The gravy was good, but you need to either use stock or add plenty of seasoning to prevent it being bland. And use whatever trick you can to keep the lumps out - I certainly don't seem to have any luck with that!

As for the Yorkshire puddings, I'm really taken with these. They're light and fluffy, not nearly as greasy as you might expect from being cooked in fat (actually, most of the fat seems to have stayed behind in the bottom of the muffin tins) and absolutely perfect for soaking up gravy - lumpy or otherwise.

I noticed while perusing the most recent Edmonds edition, that Yorkshire pudding is no longer in the book. I have to admit that had I not been doing this challenge, I probably would have lived my life without ever trying a Yorkshire pudding. Now that I have, I can only wonder why, with far more mediocre recipes to choose from, the publishers have chosen to take this one out.

Tuesday, April 24, 2012

A quick post for a quick recipe

I occasionally get tired of my daily porridge, so it's a good idea to have some natural muesli (p156) in the pantry for when I feel like something different.

This muesli could not be easier to make: you just put everything in a bowl, mix it together, and it's ready to eat. The ingredients are rolled oats, bran flakes, coconut, dried fruit, nuts and brown sugar. The result will reflect individual tastes by the choice of fruit and nuts - I went mad at the bulk bins and have a variety of stuff in mine, but good ol' sultanas and walnuts from the pantry would do the job as well.

So that's it - spend a couple of minutes mixing a few basic ingredients together, and you've got yourself a tasty breakfast. Go on, give it a go!

Sunday, April 22, 2012

In a pickle

I arrived back from Akaroa last weekend with a bagful of tomatoes from Mum's garden, including a number of green ones suitable for making mustard pickle (p231).

It took me a few days to accumulate the other ingredients, but finally I was ready to make a start. The vegetables for the pickle have to soak in salted water overnight, so I chopped up the tomatoes, and placed them in a bowl along with chopped cucumber, cauliflower florets and pickling onions. The recipe didn't specify that the onions should be chopped, so I just left them whole, and covered the lot with salted water.

The following evening, I put some jars in the oven to sterilise, drained the water off the veges, and got a large saucepan out to finish the pickle. Into the pan went flour, mustard powder, turmeric, cayenne pepper and sugar, along with enough malt vinegar to make a paste. When I had a smooth paste I gradually added more vinegar, and put the pan on the heat.

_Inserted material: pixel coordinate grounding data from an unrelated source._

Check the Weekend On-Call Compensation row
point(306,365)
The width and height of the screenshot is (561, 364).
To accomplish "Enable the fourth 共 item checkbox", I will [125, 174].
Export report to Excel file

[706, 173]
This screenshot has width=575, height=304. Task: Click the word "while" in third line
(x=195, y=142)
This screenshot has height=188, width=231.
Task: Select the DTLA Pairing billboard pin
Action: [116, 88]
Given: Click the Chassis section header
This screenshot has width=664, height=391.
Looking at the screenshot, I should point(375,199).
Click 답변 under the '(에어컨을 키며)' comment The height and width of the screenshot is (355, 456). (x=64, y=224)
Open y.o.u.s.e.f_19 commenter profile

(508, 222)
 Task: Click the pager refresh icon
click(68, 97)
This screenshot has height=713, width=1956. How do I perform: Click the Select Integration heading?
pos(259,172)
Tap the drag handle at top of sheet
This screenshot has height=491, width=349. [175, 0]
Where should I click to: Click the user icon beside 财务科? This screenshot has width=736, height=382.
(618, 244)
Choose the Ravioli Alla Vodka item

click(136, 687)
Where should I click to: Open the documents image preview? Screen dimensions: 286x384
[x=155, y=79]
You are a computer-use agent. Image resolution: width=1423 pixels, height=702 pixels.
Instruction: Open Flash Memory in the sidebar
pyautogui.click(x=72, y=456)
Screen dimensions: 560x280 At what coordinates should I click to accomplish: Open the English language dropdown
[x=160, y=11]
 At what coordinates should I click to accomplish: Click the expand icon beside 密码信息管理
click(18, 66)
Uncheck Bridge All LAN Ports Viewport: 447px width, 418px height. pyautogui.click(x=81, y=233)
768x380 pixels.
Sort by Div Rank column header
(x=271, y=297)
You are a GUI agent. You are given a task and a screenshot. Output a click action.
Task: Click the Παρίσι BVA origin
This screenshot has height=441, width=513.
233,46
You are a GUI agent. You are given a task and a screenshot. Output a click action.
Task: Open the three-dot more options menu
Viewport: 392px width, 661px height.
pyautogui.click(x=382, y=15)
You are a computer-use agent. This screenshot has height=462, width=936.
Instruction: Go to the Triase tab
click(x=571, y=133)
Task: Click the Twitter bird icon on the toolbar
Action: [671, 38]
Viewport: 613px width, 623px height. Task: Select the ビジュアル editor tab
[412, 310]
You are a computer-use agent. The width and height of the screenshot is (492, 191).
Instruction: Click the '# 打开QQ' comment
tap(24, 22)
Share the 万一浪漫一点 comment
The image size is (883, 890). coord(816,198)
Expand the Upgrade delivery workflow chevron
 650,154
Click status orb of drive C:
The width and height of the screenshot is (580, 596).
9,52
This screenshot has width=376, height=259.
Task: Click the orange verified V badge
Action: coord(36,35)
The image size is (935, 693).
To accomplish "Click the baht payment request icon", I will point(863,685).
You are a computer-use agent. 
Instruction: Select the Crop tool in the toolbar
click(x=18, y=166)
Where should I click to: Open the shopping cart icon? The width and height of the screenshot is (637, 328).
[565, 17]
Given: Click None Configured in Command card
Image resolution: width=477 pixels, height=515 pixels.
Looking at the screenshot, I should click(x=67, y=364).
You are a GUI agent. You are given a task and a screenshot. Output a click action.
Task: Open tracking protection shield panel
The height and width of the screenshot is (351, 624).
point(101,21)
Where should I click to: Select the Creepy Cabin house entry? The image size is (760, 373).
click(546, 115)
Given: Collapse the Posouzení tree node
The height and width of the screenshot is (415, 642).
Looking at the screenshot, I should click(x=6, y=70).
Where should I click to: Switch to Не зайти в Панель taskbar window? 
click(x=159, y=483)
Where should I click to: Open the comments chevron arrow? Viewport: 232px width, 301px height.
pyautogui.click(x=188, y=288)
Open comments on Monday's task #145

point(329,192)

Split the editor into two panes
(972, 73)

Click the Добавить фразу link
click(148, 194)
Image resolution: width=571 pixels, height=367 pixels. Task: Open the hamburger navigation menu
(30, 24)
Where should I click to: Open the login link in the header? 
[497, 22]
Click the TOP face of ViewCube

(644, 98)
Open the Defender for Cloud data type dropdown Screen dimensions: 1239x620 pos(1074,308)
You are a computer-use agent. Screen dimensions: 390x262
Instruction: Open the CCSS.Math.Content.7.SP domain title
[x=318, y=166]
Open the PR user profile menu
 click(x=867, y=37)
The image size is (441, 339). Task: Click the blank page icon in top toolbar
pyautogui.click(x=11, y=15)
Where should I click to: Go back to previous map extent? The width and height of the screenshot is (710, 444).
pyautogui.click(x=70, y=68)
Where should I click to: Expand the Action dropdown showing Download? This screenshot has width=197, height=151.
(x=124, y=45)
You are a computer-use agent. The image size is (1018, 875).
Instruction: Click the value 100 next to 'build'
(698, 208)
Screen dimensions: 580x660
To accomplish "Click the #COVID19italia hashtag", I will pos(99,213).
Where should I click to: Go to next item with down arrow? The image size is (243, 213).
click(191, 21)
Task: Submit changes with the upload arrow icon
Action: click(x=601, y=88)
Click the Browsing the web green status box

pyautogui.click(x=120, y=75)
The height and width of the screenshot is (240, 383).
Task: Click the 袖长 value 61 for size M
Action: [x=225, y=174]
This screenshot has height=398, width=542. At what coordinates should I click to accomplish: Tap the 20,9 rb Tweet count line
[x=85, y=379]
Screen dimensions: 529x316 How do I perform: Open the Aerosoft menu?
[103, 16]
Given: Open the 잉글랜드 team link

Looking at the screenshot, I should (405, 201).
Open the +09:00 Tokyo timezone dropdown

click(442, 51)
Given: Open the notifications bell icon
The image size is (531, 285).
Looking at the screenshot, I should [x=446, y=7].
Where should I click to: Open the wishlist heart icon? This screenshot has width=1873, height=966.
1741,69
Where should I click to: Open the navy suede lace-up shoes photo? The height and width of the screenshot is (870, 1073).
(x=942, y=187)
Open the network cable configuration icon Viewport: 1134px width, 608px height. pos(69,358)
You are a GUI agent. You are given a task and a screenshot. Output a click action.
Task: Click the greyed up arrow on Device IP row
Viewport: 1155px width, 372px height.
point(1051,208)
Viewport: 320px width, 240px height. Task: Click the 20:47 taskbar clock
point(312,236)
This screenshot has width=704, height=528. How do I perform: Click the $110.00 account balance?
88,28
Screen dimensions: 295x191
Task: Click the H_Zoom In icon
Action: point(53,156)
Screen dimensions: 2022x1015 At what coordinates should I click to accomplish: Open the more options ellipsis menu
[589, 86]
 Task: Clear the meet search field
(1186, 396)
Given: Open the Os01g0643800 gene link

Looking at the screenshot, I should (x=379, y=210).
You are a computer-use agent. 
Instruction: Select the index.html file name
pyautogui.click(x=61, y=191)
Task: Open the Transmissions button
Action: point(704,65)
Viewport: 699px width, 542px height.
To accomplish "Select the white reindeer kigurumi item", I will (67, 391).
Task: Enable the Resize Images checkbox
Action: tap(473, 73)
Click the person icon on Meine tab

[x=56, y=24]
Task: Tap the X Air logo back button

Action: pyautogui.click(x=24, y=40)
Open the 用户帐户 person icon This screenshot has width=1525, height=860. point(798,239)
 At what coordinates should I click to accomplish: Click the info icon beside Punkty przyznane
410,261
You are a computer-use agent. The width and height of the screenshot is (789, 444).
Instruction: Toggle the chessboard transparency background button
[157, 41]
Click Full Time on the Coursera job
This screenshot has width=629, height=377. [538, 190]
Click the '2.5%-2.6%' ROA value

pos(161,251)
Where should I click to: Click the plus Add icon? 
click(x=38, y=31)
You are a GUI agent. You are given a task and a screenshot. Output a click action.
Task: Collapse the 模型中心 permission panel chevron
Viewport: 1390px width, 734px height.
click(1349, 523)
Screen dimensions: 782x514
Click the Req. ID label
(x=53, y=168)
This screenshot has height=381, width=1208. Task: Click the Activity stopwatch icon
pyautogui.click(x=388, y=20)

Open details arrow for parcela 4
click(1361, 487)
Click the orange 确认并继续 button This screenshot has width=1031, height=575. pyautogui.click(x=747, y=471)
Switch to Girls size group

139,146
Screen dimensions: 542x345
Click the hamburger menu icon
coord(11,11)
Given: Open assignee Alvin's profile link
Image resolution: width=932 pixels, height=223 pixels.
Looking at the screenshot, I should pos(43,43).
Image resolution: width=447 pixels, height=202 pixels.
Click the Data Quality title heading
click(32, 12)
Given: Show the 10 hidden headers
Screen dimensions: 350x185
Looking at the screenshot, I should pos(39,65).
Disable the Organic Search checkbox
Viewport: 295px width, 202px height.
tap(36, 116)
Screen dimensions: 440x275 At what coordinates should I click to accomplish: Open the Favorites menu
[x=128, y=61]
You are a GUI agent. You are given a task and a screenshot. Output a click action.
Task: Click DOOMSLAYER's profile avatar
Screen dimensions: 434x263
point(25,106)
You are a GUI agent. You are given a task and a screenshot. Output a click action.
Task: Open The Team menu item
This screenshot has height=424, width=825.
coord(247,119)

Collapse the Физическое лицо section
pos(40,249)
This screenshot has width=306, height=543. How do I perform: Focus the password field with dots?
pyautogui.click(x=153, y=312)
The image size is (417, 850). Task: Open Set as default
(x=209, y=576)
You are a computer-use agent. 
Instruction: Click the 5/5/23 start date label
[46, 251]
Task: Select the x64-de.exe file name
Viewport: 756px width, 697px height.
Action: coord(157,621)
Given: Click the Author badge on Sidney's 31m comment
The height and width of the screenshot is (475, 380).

When the mustardy mixture had boiled and thickened, I added the vegetables (I'd changed my mind and chopped the onions into quarters - the whole ones were just too big), and allowed the pickle to boil until the veges were heated through. When this was done, I packed the pickle into some of my prepared jars, and sealed them. I'd only made one-quarter of the full recipe, but the two largish jars this made will be more than enough for my needs.

The pickle has a fairly strong flavour - tangy, but with a slight spicy kick. You wouldn't want to eat too much of it in one sitting, perhaps: a small amount goes a long way. I also think it might work well added to casseroles and the like for extra flavour.

Compared to the various other chutneys and relishes I've made, mustard pickle was almost ridiculously easy. It doesn't require long boiling, just enough to heat through. Mine was very chunky, but I quite like it like that. If you don't want it so chunky, just chop the veges smaller.

Wednesday, April 18, 2012

Getting creative

Earlier in this challenge, I managed to tick off quite a few pastry recipes by using them as required in other Edmonds recipes. With fewer to choose from now, it's not as easy to do it that way - I have to come up with my own uses for the remaining pastry recipes.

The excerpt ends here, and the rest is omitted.